How to Write an Original Recipe, According to An Expert

Turns out, you're just a few tweaks away from creating the cookbook of your dreams.

Dedicated hostess making notes in her cookbookPhoto: Shutterstock / Dmytro Zinkevych
Photo: Shutterstock / Dmytro Zinkevych

In today’s world, cooking, cookbooks and food blogging can mean big business. And you don’t necessarily need an expensive culinary degree to do it! (Though, our Test Kitchen experts would agree that it helps.) In fact, many celebrity chefs didn’t start their career in a culinary school; they began in their home kitchen. Take Rachael Ray or Ree Drummond of The Pioneer Woman, for example. But how do you start your cooking empire? The best place to begin is by learning how to create a recipe that’s uniquely your own.

Getting Started

Though you may have heard, “No one owns a recipe; they’re meant to be handed down and passed around,” that’s not entirely true. You can’t claim those recipes on the back of the box (or in a cookbook) to be of your own design. Folks get mighty upset if you take credit for their work. And you wouldn’t want to irk off Mamaw Emily, would you?
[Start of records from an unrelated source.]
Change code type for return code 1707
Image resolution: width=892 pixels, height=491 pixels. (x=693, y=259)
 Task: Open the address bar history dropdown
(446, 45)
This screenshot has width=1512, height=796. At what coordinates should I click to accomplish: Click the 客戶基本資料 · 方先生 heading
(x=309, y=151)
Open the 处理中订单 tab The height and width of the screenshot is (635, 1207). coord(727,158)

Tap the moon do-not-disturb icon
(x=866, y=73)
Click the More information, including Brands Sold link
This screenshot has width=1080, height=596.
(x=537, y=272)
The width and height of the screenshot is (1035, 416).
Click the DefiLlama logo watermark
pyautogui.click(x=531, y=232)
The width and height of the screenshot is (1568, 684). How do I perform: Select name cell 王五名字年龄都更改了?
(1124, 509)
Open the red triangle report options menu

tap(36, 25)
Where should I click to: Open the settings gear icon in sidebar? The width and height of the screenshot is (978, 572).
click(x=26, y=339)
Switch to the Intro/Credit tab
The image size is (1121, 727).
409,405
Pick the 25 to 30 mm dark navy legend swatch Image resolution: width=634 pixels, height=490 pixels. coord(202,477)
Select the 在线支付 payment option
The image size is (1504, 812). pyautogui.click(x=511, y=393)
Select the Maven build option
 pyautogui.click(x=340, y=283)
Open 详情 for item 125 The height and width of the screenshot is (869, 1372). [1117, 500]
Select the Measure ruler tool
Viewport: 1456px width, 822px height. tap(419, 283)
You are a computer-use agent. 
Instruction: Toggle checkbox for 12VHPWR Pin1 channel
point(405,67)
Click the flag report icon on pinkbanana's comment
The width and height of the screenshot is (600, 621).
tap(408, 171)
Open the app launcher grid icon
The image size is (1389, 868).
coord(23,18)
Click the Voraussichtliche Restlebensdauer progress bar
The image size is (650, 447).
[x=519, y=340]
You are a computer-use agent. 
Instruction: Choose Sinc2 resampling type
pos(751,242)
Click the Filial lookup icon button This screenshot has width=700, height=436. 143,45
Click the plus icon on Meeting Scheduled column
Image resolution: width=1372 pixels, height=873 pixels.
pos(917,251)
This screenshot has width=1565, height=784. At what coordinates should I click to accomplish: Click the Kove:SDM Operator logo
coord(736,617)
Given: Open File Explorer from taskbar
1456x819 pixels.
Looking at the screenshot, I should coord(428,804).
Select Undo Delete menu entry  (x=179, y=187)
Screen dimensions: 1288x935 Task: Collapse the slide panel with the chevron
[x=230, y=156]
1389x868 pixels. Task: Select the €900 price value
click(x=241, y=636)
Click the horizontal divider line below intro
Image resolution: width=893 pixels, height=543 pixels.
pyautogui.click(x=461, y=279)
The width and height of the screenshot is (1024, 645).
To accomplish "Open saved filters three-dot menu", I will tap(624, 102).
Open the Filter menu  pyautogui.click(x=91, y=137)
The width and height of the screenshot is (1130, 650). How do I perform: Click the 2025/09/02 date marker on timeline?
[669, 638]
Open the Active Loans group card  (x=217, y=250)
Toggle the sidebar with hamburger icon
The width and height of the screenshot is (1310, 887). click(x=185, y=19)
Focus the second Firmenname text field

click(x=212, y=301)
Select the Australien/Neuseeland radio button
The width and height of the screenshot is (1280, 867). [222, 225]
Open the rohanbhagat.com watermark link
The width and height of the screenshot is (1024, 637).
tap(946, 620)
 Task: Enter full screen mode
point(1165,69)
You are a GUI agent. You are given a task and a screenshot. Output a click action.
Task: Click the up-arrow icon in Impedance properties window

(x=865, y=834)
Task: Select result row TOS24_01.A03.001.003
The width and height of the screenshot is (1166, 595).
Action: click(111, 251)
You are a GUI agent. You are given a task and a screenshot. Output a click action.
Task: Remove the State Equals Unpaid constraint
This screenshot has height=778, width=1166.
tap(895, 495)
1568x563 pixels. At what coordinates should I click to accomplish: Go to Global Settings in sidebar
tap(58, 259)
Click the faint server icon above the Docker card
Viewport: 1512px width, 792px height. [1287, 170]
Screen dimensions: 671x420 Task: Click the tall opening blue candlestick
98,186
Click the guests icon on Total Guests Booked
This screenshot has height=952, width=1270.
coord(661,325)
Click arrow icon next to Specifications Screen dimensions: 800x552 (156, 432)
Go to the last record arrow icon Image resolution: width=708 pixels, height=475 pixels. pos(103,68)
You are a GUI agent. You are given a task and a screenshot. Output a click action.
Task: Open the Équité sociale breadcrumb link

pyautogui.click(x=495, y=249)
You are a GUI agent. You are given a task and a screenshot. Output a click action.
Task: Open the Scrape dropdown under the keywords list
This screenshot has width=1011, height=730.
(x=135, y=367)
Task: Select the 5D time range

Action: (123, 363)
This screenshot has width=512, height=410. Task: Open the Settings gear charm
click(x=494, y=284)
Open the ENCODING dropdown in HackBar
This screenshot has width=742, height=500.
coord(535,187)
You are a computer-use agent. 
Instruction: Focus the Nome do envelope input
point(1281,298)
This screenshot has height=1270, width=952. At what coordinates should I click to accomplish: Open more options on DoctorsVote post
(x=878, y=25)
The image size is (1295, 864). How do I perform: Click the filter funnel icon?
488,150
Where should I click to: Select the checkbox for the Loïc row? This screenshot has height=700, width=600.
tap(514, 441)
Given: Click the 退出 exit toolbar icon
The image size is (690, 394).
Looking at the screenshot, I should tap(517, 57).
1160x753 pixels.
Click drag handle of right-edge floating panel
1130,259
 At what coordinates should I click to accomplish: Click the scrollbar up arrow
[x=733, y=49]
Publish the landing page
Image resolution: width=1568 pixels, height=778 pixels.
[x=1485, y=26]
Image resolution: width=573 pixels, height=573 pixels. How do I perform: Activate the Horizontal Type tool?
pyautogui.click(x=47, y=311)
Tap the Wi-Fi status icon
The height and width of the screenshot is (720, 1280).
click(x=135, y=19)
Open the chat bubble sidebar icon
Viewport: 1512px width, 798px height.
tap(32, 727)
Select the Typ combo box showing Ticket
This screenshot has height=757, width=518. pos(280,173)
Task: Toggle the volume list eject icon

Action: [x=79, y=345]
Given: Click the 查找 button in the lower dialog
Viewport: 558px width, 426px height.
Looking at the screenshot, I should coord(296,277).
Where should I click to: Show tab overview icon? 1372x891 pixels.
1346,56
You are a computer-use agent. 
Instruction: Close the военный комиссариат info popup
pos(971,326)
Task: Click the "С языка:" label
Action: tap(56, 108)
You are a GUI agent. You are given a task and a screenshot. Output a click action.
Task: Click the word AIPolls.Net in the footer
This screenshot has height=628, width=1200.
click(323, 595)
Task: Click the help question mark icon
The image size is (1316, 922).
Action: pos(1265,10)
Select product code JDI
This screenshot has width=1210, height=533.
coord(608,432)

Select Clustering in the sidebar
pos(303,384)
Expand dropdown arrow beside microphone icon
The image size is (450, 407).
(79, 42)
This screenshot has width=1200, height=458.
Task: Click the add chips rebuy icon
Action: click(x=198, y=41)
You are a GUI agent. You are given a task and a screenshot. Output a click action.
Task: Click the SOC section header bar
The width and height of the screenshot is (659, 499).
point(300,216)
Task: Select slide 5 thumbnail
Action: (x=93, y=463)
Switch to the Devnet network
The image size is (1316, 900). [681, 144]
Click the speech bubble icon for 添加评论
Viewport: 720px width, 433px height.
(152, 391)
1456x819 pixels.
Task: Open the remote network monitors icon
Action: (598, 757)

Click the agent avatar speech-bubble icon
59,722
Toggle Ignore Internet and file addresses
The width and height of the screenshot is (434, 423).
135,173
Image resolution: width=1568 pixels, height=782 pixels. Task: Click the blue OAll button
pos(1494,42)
Of course, an alternative to copying someone else’s recipe is to spend long hours in the kitchen mixing and matching ingredients until you get something you’d like. This is definitely a fun option—but if you have little experience (or budget), you may find yourself with a few more #recipefails than you’d like. Luckily, there’s a shortcut I recommend to all of our recipe contributors.

The Easy Way to Write an Original Recipe

According to the U.S. Copyright Office, a “description, explanation, or illustration” that accompanies a recipe is protected by law. This means you cannot simply copy and paste the recipe instructions and use them as your own. You can, however, use a pre-existing recipe for inspiration. You just need to make a few changes that are of your own imagination. Love a recipe enough to expand on it? I recommend looking at tweaking one of these areas before you can call it your own.

Pro tip: Always make sure you write the recipe directions in your own words along with your other changes.

Modify the Ingredient List

By law, a list of ingredients alone cannot be copyrighted. For instance, the ingredient list on the back of your Haagen Dazs Vanilla Ice Cream is free game for you to experiment with. (Psst! Did you know it only calls for five ingredients?) Start by changing a single ingredient. Test it, then see if you can change another. An easy place to start is by looking at the main protein or vegetables in the dish. Can the ground beef be swapped for ground turkey? Could you use kale instead of spinach? On the same note, adding or removing ingredients in a dramatic way would help make the recipe your own.

Pro tip: When it comes to herbs and seasoning, simply increasing or decreasing the amount you use doesn’t make the recipe an original. But trading cinnamon sugar for Old Bay definitely would be a unique twist.

Change the Cooking Method

Could you turn that oven-baked recipe into a slow-cooker dish? (Tips here!) Or how about give that cast-iron pizza some char marks on the grill? Consider a new cooking method when it comes to creating an original recipe. This is especially practical when creating a healthy dish makeover. Think: grilled instead of fried! Here are a few more common cooking methods for you to consider:

  • Baking
  • Poaching
  • Simmering
  • Sauteeing
  • Grilling
  • Pan-frying
  • Deep-frying

Follow these tips and you’re sure to craft a recipe that’s all your own. Still worried? If you have any doubt about whether your changes truly create a new recipe, add an “inspired by” message and show some love to the original source.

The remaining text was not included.